A lista de serviços mínimos divulgada esta tarde pelo Governo inclui um valor de 50% no abastecimento de postos de combustíveis não pertencentes à rede de emergência (nestes o valor estabelecido é de 100%) e no abastecimento de empresas de transportes de mercadorias; de 75% no abastecimento de empresas de transportes de passageiros, transportes de alimentos e animais, e de instituições de assistência social; e de 100% no abastecimento a portos, aeroportos e aeródromos, instalações militares, hospitais, centros de saúde, bombeiros, forças de segurança e de protecção civil.
Nas palavras do advogado, “decretar a obrigatoriedade de cumprir a 100% a quase tudo e 50% no pouco que resta” não é “levar a sério o direito à greve destes trabalhadores”. “O direito à greve é um direito constitucional e o Governo acaba de pô-lo em causa. Hoje devia ser decretado um feriado nacional, em oposição àquele 25 de Abril em que se comemora a democracia”, afirmou. Para Pedro Pardal Henriques, o Governo mostrou aos portugueses que “está do lado da Antram”.
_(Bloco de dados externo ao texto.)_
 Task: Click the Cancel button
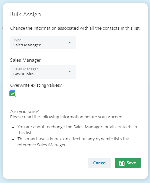100,163
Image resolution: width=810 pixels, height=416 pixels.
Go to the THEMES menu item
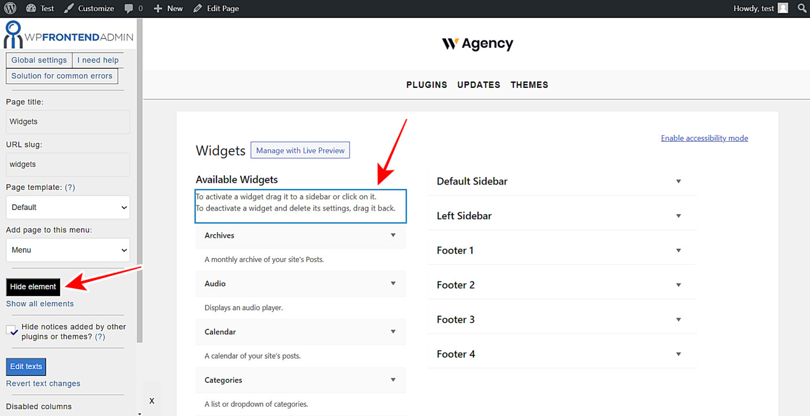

Ao PÚBLICO o porta-voz da Antram diz que a “conduta do Governo foi socialmente responsável”. “Depois do que aconteceu há quatro meses e que ainda está tão presente na memória dos portugueses não poderia ser de outra forma”, refere André Matias de Almeida, que, parafraseando o Presidente da República, se limitou a repetir que esta “não é uma greve às empresas, é uma greve aos portugueses”.
Cargas e descargas
O representante dos patrões recorda que o Sindicato das Matérias Perigosas não deixou outra alternativa ao Governo, “depois de ter deixado em acta, em reunião ocorrida a 15 de Julho para discussão dos serviços mínimos, que não faria cargas e descargas – o que representa em si mesmo uma greve aos serviços mínimos – e depois de os ter incumprido em Abril”. “[O sindicato] não podia estar à espera de outra coisa quando ademais o Governo esteve na mesa das negociações e está bem consciente da má fé negocial que norteou este processo do lado destes sindicatos.”
Na conferência de imprensa, o ministro do Ambiente e da Transição Energética, Matos Fernandes, explicou que o Governo tentou assegurar por todos os meios que essas operações de cargas e descargas iriam ser feitas, “no caso dos senhores motoristas não estarem disponíveis para as fazer”. “Que não haja dúvidas que essas operações são feitas pelos senhores motoristas. É um trabalho usual”, começou por dizer Matos Fernandes. Mas, na dúvida, acrescentou, essas operações estão incluídas nos serviços mínimos. “E, em acréscimo, o Governo já tem garantias assinadas por parte das empresas de fornecimento de combustível de que há quem esteja apto a fazer essas operações, assim como nos postos de abastecimento também haverá gente apta a fazer essa operação”, garantiu.
Nas mesmas declarações em que reagiu ao anúncio do Governo, Pardal Henriques também frisou “o ridículo da situação” de o Governo “ter já anunciado a situação de emergência energética, quando a greve ainda não se iniciou sequer”. “Isto só mostra que o Governo está desde sempre mais preocupado com os patrões e com as petrolíferas, e não com estes trabalhadores”, acusou. Sobre se os motoristas vão cumprir os serviços mínimos Pedro Pardal Henriques ironizou que “é possível cumprir... se não houver greve”. O sindicato vai reflectir e conversar com os associados sobre o passo seguinte.
Também o Sindicato Nacional de Motoristas de Mercadorias afirmou que iria reunir-se com juristas antes de tomar posição sobre o despacho que decretou os serviços mínimos, revelou ao PÚBLICO Anacleto Rodrigues, líder desta estrutura sindical.